Maybe the warm parts of the world would become cold, high winds would flatten everything in their path, deserts would become oceans and the seabeds would heave and quake until they became deserts.
|Jon Hamm, I will destroy you.|
Obviously, we'd slide right off the face of the planet to float helplessly forever, everyone's breast implants would explode, the Kardashians would survive and rule outer space showing no mercy to Jon Hamm as he floats by in need of help.
|I toldja but you didn't|
He might even discuss the fact that Lou Diamond Phillips has aged badly, agreeing that, career-wise, his high point appears to have been when he portrayed Richie Valens in "La Bamba."
He will remain polite when I wonder aloud if Dr. Phil's wife, after all these years, is sick of sitting in the audience for every single show and he may even comment when I opine if David Letterman wears white socks because he's allergic to dye.
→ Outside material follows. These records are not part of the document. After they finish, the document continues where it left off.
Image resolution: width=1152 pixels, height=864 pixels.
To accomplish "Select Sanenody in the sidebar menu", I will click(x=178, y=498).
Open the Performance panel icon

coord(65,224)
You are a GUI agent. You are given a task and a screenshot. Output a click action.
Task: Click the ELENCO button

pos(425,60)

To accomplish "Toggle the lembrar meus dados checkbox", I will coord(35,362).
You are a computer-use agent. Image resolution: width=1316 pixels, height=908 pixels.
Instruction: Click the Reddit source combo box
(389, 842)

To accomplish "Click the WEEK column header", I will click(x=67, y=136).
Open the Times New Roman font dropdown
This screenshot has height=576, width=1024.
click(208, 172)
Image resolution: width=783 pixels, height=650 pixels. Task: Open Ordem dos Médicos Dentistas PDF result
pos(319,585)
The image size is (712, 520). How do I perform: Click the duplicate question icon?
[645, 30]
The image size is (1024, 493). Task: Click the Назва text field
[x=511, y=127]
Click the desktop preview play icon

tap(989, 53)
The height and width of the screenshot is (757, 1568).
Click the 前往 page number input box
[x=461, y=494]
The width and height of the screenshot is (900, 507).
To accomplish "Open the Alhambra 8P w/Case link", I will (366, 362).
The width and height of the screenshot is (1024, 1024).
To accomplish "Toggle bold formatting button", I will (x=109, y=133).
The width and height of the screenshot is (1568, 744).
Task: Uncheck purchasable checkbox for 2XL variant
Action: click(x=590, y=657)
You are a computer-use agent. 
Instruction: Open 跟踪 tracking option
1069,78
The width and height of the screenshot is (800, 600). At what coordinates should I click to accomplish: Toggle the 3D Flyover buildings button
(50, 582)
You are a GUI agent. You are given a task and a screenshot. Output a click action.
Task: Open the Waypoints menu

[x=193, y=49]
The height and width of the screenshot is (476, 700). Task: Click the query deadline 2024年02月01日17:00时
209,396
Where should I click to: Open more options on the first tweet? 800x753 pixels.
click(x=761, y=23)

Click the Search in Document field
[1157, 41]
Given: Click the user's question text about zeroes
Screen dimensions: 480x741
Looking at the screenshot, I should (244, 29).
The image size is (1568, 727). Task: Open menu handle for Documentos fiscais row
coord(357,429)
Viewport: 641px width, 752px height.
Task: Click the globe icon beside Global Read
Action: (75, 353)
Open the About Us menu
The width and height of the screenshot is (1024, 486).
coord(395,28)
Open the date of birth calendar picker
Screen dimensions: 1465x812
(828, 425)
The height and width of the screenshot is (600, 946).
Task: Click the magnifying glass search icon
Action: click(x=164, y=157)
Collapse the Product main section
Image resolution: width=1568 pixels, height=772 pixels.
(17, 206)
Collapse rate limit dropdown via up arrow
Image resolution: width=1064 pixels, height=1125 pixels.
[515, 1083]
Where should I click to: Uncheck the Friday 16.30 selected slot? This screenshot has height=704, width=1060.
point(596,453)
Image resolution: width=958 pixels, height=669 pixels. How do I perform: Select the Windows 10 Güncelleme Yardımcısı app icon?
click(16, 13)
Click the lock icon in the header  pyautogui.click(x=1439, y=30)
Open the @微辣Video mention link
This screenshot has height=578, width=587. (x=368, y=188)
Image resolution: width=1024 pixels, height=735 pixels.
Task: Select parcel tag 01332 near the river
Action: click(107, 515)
He may smile when I mention that there's a woodpecker in the backyard who's out to get me and might listen as I rhapsodize about how much fun it is to dispense your own yogurt in that new place in town.
|I am out to get her.|
He will not chime in about how he understands what a problem this is because I love the two women who work there and what great pedis they give because they last for nearly three weeks with no chipping unless I bang a toe into something. Nor will he engage in any way about how I don't want to bring my own polish because the cost of the pedicure includes the polish and it's expensive enough already.
There appears to be just so far one can go with husbands.
Now, enjoy Lou in his prime.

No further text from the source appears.